Work instructions >>
Copy nothing from the entries below except the lines from the one containing "[button] (380, 309)" through the one containing "Jack Murphy (198, 722)", and copy those exactly.

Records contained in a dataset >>
===============

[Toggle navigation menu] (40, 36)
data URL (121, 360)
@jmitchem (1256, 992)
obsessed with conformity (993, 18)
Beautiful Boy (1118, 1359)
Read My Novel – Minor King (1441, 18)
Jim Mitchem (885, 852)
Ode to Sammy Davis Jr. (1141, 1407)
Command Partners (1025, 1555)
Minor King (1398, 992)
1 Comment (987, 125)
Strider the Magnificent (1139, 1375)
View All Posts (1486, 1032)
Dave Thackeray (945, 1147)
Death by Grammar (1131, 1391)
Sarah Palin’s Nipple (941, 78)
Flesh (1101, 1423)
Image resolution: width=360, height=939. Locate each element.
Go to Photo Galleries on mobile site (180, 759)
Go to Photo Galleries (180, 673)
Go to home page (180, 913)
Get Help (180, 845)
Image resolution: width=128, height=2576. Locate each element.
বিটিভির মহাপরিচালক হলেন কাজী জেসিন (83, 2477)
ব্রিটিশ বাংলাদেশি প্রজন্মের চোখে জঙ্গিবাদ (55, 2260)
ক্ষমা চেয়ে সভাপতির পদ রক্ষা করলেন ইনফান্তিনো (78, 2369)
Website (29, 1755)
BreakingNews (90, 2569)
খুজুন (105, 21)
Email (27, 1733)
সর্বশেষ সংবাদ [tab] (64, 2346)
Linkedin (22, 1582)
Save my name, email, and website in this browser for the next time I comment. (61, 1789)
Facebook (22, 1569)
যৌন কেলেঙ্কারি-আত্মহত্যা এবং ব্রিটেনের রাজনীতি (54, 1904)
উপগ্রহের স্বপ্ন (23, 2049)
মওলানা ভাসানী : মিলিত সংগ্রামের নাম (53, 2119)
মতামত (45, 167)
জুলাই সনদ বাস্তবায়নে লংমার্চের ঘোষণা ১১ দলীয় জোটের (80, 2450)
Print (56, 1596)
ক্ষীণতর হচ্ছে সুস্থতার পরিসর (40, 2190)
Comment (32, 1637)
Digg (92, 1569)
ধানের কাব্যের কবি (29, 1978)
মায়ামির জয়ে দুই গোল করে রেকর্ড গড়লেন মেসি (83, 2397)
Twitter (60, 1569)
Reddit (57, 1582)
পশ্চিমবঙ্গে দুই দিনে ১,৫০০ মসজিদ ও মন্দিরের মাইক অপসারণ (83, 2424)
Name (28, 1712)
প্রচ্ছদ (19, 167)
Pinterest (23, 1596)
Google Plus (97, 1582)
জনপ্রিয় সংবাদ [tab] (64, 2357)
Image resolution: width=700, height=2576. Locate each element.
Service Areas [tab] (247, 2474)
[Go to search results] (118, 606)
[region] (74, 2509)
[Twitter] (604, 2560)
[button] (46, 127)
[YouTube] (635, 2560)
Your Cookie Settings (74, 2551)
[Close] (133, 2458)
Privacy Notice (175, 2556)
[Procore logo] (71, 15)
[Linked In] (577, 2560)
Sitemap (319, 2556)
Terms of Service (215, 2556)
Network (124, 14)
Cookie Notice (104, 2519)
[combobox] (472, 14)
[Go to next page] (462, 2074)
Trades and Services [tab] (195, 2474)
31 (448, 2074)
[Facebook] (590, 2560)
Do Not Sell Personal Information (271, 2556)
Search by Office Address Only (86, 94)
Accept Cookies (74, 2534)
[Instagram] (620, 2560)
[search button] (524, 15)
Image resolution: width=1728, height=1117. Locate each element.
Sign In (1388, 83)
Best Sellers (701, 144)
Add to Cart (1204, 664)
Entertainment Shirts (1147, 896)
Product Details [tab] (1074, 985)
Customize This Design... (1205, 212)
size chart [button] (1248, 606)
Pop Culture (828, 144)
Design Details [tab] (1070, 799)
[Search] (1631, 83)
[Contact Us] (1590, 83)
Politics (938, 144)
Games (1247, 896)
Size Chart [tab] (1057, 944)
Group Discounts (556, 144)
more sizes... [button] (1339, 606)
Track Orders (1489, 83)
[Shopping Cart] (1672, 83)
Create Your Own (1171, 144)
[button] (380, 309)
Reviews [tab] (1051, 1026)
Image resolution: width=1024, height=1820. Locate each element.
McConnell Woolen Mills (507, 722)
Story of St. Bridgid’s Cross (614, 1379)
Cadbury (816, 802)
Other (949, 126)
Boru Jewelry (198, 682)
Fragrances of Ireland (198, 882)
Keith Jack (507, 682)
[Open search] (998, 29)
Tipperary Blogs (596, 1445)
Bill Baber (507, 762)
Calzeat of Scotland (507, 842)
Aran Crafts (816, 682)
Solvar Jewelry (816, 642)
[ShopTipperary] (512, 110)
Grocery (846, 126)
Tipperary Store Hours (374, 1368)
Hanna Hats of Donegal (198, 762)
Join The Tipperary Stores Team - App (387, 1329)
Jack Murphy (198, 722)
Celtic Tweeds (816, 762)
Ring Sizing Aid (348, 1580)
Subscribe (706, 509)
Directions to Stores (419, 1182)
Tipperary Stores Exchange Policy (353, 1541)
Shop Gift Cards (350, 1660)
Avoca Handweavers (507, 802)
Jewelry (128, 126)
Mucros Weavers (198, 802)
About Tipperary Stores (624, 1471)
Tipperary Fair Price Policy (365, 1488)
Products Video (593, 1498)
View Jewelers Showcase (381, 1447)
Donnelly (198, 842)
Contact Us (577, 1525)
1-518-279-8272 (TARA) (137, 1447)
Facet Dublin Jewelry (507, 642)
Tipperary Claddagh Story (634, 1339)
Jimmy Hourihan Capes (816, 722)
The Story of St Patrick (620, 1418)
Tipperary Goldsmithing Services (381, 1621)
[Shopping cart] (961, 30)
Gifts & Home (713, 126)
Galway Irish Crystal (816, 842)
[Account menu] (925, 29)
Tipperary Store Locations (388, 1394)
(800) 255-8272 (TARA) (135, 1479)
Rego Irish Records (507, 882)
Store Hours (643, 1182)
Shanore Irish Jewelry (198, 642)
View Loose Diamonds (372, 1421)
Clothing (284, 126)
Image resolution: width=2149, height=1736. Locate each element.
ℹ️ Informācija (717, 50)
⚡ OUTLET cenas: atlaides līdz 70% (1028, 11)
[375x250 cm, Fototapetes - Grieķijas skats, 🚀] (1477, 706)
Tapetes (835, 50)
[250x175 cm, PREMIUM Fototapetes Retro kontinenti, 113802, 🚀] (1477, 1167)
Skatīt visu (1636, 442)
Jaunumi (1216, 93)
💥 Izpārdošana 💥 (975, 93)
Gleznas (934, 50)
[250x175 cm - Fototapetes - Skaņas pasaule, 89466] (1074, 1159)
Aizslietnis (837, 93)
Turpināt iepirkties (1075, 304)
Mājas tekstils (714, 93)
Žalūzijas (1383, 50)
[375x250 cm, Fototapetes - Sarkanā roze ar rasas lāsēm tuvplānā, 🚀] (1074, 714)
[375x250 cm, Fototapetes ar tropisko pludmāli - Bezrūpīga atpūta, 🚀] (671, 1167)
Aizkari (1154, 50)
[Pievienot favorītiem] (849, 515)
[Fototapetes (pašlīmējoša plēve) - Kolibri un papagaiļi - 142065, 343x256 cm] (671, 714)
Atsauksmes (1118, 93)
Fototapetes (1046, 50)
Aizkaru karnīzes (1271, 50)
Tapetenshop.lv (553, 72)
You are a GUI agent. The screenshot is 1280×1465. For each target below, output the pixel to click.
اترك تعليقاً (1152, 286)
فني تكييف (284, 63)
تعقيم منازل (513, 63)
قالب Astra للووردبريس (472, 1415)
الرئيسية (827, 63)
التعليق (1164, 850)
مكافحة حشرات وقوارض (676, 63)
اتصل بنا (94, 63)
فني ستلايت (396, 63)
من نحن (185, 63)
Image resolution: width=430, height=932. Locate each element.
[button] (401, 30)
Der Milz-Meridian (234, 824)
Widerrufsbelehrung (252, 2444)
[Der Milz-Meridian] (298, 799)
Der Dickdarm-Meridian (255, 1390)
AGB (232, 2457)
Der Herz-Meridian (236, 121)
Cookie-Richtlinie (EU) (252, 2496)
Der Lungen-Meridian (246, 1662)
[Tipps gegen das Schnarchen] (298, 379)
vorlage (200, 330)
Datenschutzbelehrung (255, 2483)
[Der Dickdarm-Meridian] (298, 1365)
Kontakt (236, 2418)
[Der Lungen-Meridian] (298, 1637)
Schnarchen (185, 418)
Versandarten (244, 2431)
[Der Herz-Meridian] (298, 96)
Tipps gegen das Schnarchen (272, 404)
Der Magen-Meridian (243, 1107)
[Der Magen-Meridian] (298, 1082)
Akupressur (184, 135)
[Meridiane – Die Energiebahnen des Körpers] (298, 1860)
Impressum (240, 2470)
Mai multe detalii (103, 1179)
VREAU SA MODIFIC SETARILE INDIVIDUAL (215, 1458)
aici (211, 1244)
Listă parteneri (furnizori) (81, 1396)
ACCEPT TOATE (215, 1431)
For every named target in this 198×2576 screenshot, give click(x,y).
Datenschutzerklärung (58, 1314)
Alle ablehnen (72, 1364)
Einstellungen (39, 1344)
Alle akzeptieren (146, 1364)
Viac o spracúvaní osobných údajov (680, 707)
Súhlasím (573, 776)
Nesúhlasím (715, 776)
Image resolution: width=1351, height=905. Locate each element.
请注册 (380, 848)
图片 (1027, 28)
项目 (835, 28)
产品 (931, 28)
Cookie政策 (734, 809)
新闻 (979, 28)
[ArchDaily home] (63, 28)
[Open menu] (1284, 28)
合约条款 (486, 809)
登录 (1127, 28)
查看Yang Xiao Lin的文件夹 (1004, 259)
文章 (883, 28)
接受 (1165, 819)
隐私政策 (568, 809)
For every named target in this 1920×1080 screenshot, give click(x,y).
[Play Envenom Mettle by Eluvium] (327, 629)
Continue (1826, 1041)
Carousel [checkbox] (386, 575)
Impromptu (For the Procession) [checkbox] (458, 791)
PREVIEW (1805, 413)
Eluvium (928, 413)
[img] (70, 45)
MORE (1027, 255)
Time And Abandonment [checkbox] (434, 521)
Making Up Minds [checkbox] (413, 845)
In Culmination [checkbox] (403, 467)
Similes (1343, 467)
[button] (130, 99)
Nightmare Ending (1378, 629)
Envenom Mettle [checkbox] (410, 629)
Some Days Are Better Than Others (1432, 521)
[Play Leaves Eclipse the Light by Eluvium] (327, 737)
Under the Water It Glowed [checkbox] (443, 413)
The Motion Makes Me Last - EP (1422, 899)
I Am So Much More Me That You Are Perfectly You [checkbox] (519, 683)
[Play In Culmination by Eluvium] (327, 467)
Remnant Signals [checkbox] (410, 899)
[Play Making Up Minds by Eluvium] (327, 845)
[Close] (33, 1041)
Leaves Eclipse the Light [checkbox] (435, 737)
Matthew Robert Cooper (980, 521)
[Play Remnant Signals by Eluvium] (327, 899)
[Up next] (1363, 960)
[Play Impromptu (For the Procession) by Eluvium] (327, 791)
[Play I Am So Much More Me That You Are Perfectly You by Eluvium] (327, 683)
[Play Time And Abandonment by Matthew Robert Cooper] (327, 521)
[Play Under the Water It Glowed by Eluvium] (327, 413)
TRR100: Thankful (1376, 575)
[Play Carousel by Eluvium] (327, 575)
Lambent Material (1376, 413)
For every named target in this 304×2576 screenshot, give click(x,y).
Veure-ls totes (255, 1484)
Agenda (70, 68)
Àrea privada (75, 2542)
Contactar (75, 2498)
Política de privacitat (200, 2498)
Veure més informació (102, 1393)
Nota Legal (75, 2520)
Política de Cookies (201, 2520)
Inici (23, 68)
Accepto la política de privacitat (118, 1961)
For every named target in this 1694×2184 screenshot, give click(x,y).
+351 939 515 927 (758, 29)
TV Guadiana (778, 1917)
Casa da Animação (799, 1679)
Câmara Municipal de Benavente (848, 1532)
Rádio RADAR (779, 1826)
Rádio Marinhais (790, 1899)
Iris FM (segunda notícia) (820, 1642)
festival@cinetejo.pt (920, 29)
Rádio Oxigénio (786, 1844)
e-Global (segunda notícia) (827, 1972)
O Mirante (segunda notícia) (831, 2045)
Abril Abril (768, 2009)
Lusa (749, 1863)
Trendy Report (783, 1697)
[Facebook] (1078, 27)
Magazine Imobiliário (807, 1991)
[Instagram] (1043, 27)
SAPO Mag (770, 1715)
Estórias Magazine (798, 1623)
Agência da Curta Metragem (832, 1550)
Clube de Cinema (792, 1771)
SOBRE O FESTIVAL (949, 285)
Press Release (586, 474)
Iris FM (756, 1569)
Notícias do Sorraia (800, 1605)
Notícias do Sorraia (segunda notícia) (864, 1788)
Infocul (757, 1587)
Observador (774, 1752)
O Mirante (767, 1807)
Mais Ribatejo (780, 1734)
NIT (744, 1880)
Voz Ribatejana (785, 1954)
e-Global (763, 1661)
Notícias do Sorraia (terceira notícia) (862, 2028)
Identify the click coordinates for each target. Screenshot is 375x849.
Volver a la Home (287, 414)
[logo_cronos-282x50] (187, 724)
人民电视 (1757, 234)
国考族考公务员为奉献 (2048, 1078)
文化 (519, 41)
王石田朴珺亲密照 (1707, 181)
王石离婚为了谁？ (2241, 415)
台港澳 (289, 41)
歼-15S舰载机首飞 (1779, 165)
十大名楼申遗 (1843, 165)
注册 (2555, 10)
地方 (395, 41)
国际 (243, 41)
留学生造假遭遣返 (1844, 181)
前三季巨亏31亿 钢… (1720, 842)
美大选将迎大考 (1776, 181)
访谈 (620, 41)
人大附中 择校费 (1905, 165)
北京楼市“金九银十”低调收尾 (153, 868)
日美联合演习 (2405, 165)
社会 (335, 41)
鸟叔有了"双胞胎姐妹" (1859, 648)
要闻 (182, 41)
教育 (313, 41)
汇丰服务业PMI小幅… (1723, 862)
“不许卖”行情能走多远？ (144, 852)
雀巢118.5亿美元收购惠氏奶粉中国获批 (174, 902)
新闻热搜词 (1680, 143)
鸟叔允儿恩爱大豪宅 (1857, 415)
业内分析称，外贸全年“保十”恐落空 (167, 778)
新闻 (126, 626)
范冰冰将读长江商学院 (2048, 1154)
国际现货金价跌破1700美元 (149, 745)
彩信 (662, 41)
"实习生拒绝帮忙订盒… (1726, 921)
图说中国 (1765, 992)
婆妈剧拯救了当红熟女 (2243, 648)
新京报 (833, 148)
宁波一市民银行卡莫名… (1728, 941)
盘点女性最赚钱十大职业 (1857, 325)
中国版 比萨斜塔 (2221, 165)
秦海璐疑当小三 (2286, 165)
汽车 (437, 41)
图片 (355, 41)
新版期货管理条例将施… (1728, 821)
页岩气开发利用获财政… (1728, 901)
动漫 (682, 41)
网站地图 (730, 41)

===============

Exercise response >>
[button] (380, 309)
Reviews [tab] (1051, 1026)
Image resolution: width=1024, height=1820. Locate each element.
McConnell Woolen Mills (507, 722)
Story of St. Bridgid’s Cross (614, 1379)
Cadbury (816, 802)
Other (949, 126)
Boru Jewelry (198, 682)
Fragrances of Ireland (198, 882)
Keith Jack (507, 682)
[Open search] (998, 29)
Tipperary Blogs (596, 1445)
Bill Baber (507, 762)
Calzeat of Scotland (507, 842)
Aran Crafts (816, 682)
Solvar Jewelry (816, 642)
[ShopTipperary] (512, 110)
Grocery (846, 126)
Tipperary Store Hours (374, 1368)
Hanna Hats of Donegal (198, 762)
Join The Tipperary Stores Team - App (387, 1329)
Jack Murphy (198, 722)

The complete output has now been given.